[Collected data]
== Segment start ==

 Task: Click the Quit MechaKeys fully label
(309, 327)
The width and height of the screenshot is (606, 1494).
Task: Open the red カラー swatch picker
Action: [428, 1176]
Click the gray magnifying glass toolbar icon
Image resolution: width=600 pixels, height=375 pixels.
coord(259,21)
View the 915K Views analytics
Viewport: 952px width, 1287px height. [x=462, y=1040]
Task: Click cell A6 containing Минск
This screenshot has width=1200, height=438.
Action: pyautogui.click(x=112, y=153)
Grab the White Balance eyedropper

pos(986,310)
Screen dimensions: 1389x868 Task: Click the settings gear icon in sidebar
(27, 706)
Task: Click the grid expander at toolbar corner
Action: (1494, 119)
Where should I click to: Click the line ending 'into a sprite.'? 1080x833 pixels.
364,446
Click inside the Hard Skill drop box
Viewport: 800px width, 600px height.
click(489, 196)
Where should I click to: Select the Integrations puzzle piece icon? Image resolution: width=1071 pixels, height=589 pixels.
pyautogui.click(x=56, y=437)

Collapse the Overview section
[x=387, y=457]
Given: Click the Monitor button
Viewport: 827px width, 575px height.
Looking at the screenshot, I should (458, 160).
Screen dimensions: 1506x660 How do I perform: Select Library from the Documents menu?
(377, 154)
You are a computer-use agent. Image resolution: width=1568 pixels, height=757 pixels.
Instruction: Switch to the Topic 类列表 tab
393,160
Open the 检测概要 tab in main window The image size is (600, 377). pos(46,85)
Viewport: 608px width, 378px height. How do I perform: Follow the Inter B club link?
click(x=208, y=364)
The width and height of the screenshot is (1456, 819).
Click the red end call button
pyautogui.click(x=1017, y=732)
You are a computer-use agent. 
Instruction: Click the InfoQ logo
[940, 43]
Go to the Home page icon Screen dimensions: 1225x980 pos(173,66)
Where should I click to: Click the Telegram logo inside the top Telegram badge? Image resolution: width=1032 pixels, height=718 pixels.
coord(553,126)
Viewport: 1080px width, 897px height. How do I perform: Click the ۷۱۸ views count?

== Segment end ==

* Activity
Copy each entry exactly, leaving every line as it is.

* Answer box
 Task: Click the Quit MechaKeys fully label
(309, 327)
The width and height of the screenshot is (606, 1494).
Task: Open the red カラー swatch picker
Action: [428, 1176]
Click the gray magnifying glass toolbar icon
Image resolution: width=600 pixels, height=375 pixels.
coord(259,21)
View the 915K Views analytics
Viewport: 952px width, 1287px height. [x=462, y=1040]
Task: Click cell A6 containing Минск
This screenshot has width=1200, height=438.
Action: pyautogui.click(x=112, y=153)
Grab the White Balance eyedropper

pos(986,310)
Screen dimensions: 1389x868 Task: Click the settings gear icon in sidebar
(27, 706)
Task: Click the grid expander at toolbar corner
Action: (1494, 119)
Where should I click to: Click the line ending 'into a sprite.'? 1080x833 pixels.
364,446
Click inside the Hard Skill drop box
Viewport: 800px width, 600px height.
click(489, 196)
Where should I click to: Select the Integrations puzzle piece icon? Image resolution: width=1071 pixels, height=589 pixels.
pyautogui.click(x=56, y=437)

Collapse the Overview section
[x=387, y=457]
Given: Click the Monitor button
Viewport: 827px width, 575px height.
Looking at the screenshot, I should (458, 160).
Screen dimensions: 1506x660 How do I perform: Select Library from the Documents menu?
(377, 154)
You are a computer-use agent. Image resolution: width=1568 pixels, height=757 pixels.
Instruction: Switch to the Topic 类列表 tab
393,160
Open the 检测概要 tab in main window The image size is (600, 377). pos(46,85)
Viewport: 608px width, 378px height. How do I perform: Follow the Inter B club link?
click(x=208, y=364)
The width and height of the screenshot is (1456, 819).
Click the red end call button
pyautogui.click(x=1017, y=732)
You are a computer-use agent. 
Instruction: Click the InfoQ logo
[940, 43]
Go to the Home page icon Screen dimensions: 1225x980 pos(173,66)
Where should I click to: Click the Telegram logo inside the top Telegram badge? Image resolution: width=1032 pixels, height=718 pixels.
coord(553,126)
Viewport: 1080px width, 897px height. How do I perform: Click the ۷۱۸ views count?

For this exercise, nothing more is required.